Electricity demand fell by 2 percent in July compared to the equivalent month a year earlier, while gas-fired and RES generation remained high, according to a latest energy exchange report.

Demand in July peaked at 9,033 MW, on July 31 at 2pm, while the month’s lowest level of electricity demand was 4,290 MW, recorded on July 12 at 7am, the report informed.

Domestic electricity demand represented 97.27 percent of the month’s total demand while exports represented 2.72 percent, according to the data.

Natural gas-fueled generation covered 41.21 percent of electricity demand in July, RES production covered 26.05 percent, electricity imports covered 20.01 percent, hydropower output contributed with 6.76 percent and lignite-fired generation followed with 5.97 percent.

Production by natural gas-fueled power stations in July was up 8 percent compared to the same month a year earlier, the data showed.
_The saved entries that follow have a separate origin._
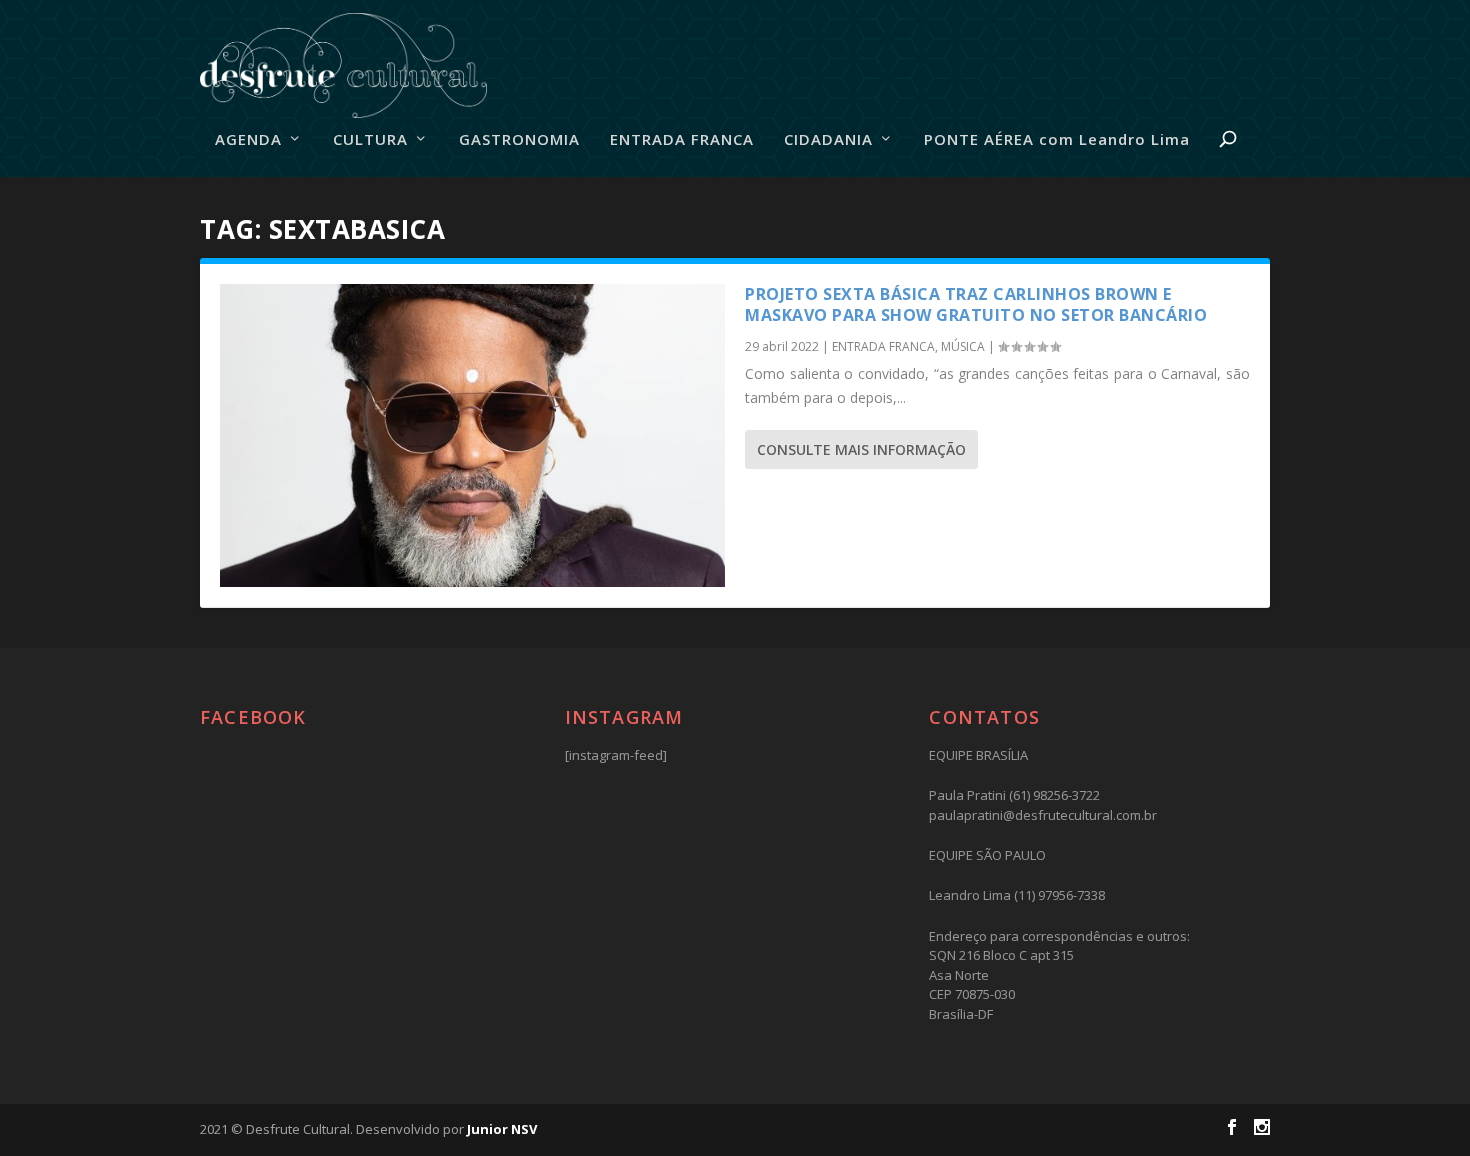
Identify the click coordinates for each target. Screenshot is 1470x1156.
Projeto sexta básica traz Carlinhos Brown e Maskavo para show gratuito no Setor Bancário (976, 304)
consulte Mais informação (861, 449)
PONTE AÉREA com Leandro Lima (1057, 140)
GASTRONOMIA (519, 140)
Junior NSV (502, 1129)
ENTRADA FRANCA (682, 140)
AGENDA (248, 140)
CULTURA (370, 140)
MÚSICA (963, 346)
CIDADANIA (828, 140)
Electricity imports were down 10 percent this July and exports rose by 14 percent.

Lignite-fired generation dropped considerably, by 64 percent, hydropower output registered a milder reduction of 4 percent, while RES output increased significantly by 49 percent.

As had been anticipated, a rise in production at PPC’s Megalopoli V unit increased the corporation’s overall gas-fired production in July, both compared to June and preceding months.

PPC’s gas-fired electricity production reached 942,613 MWh in July compared to 512,292 MWh in June.